提示課題
「The height and」を含む行から「Click the Athena 控制台 link」を含む行までを、両端の行も含めて一字一句違えずに書き写してください。

データセットの行
══════════
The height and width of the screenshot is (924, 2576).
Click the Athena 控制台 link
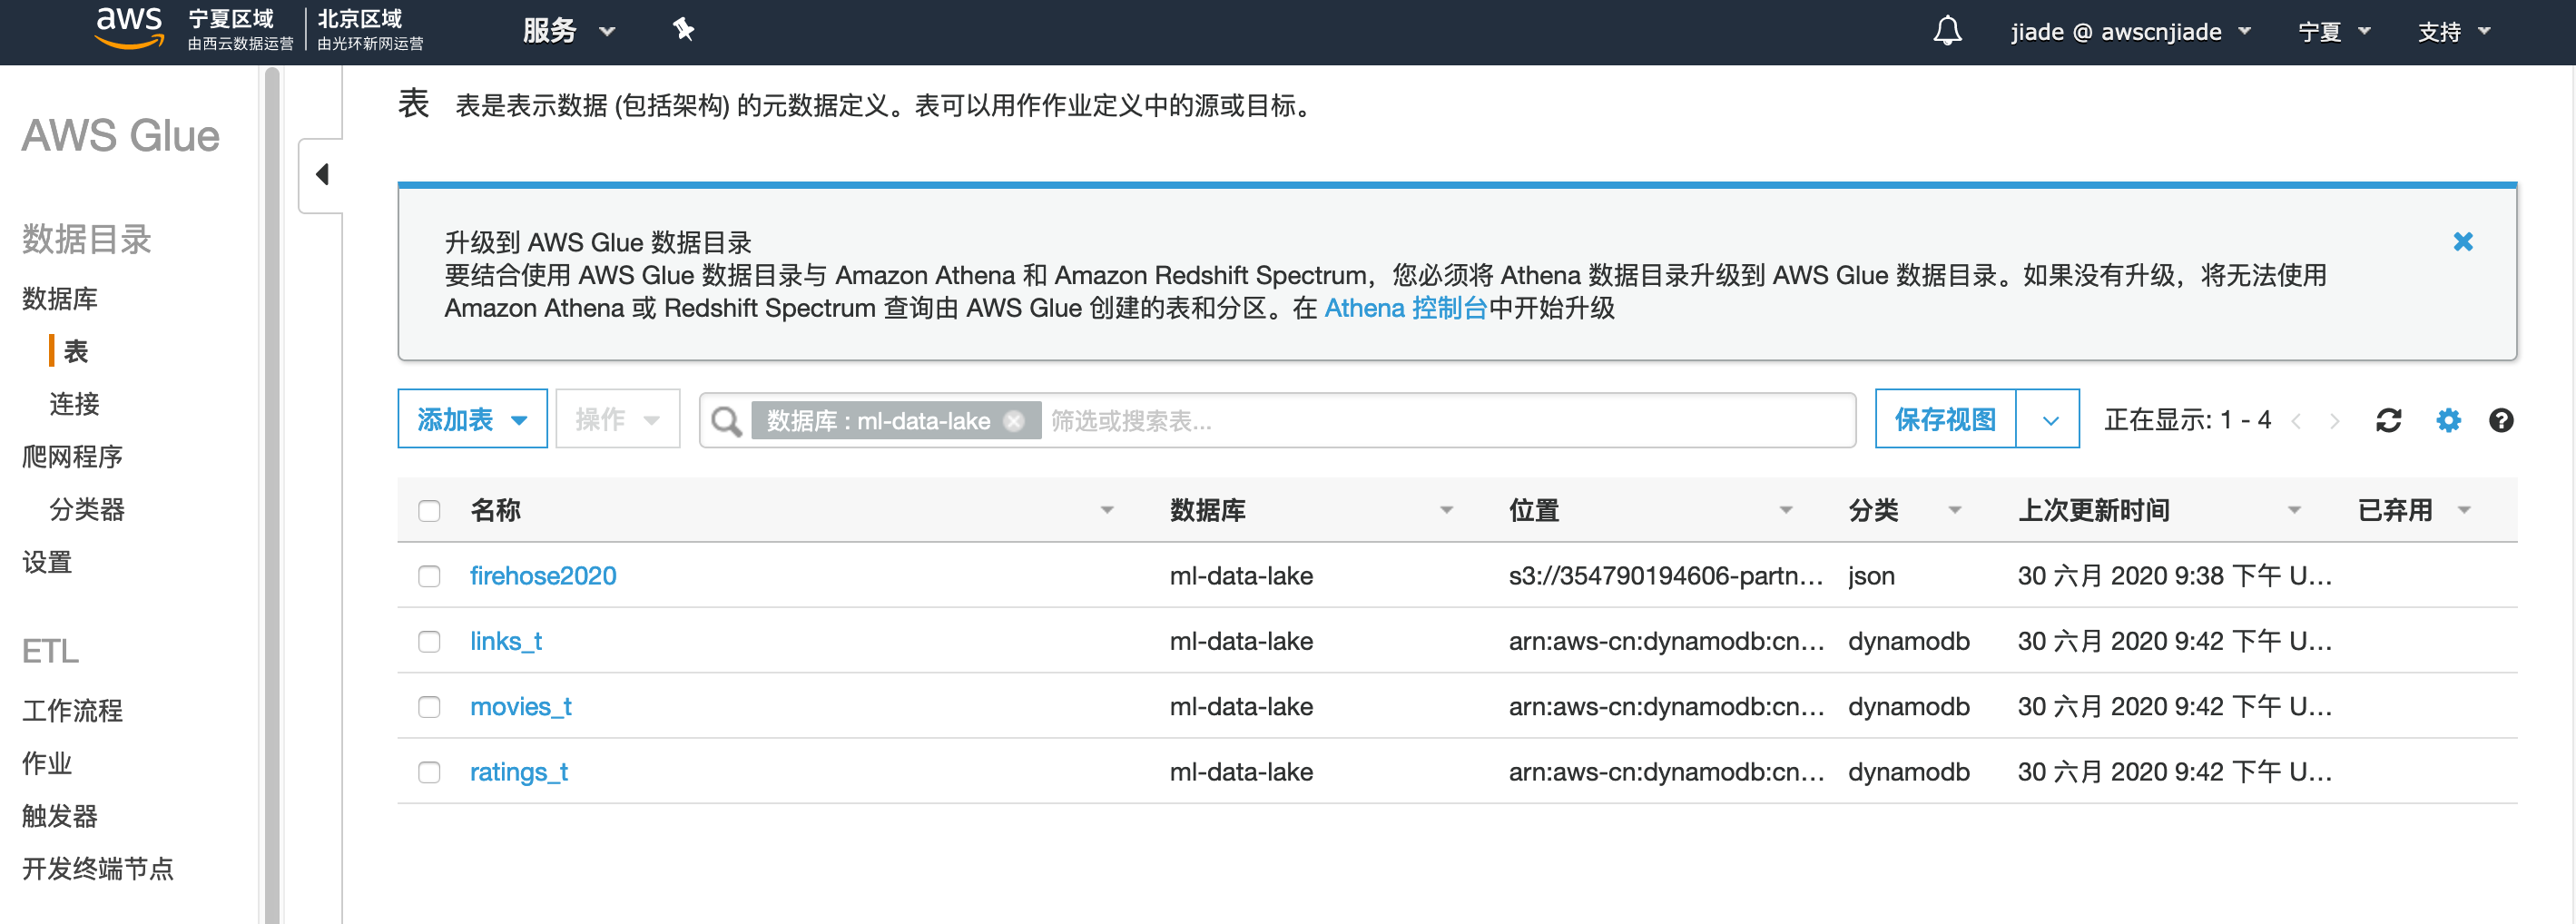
══════════
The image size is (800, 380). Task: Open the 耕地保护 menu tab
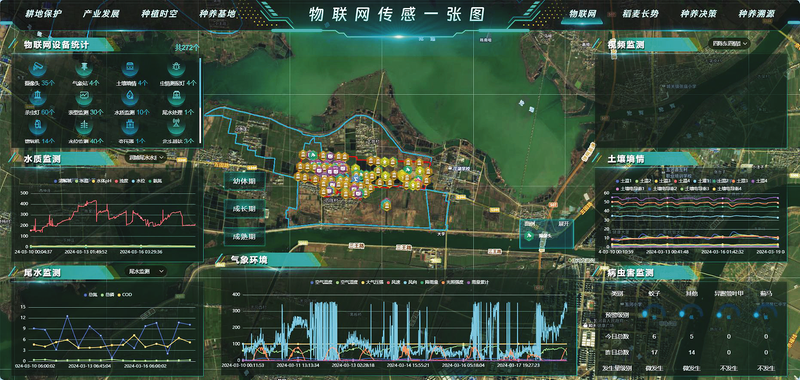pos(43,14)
══════════
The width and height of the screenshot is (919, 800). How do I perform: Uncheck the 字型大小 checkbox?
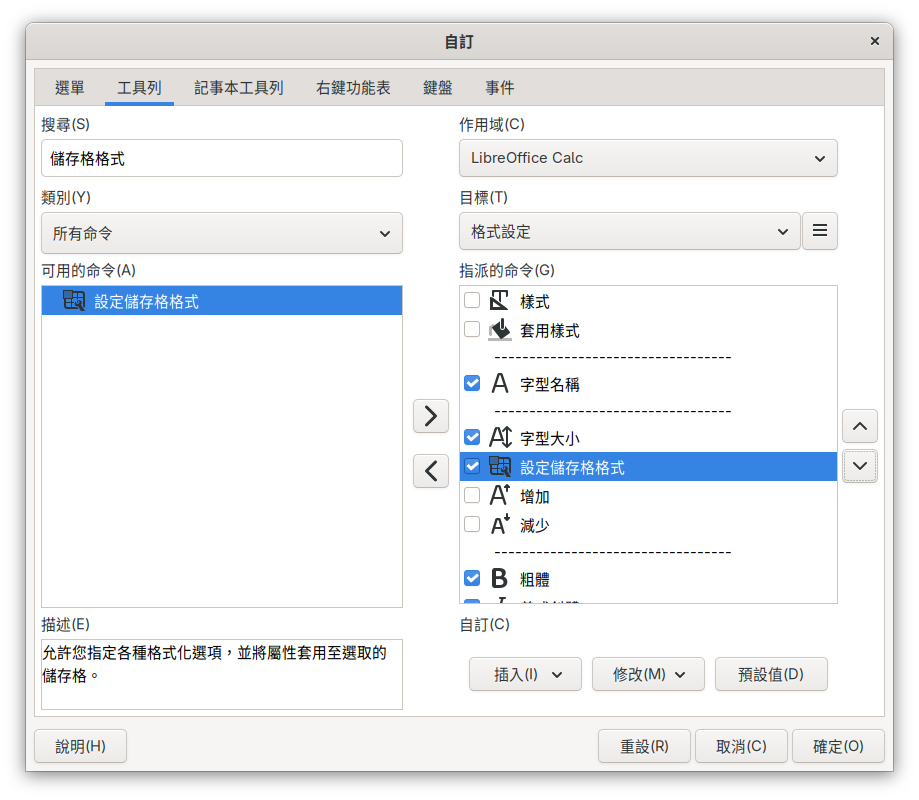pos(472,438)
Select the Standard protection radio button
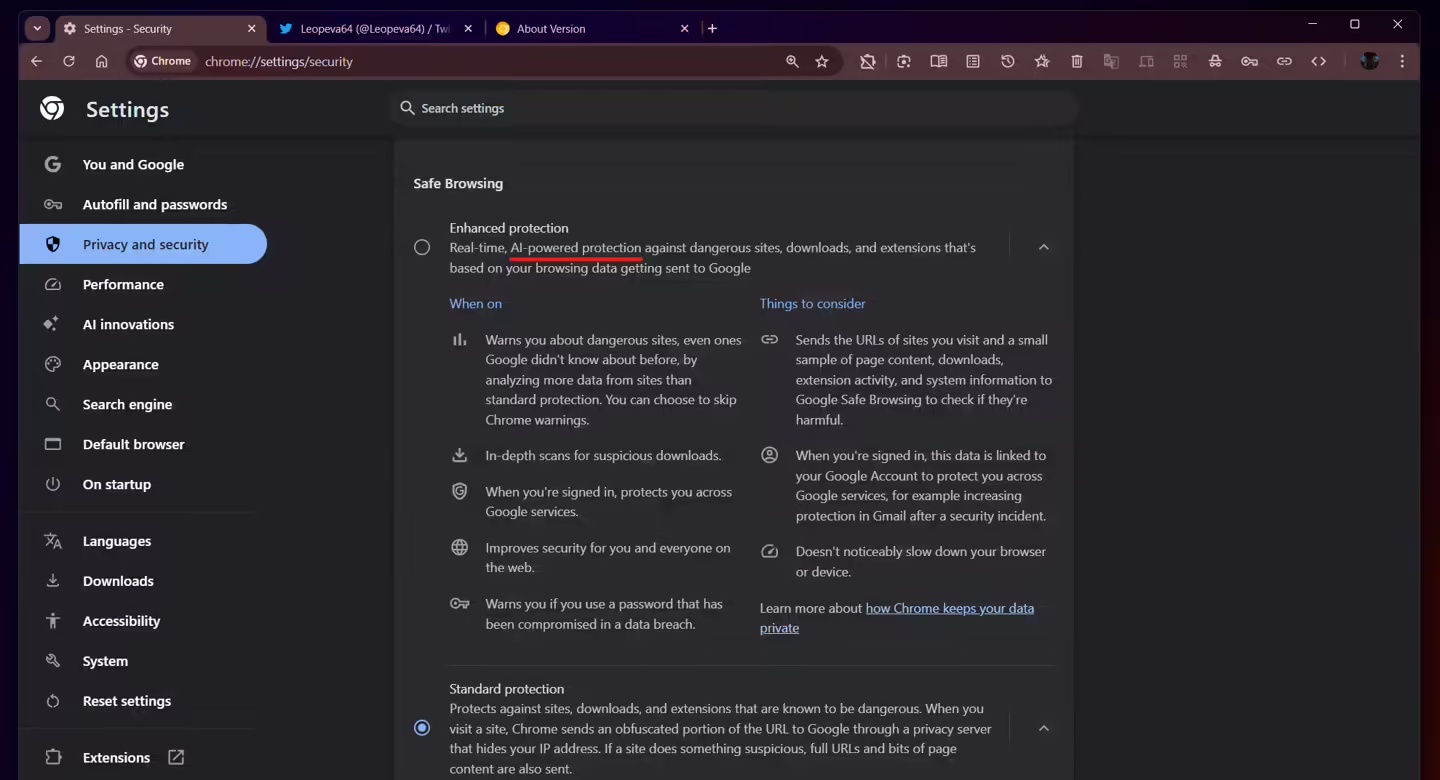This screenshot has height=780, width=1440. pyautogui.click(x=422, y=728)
══════════
課題の結果
The height and width of the screenshot is (924, 2576).
Click the Athena 控制台 link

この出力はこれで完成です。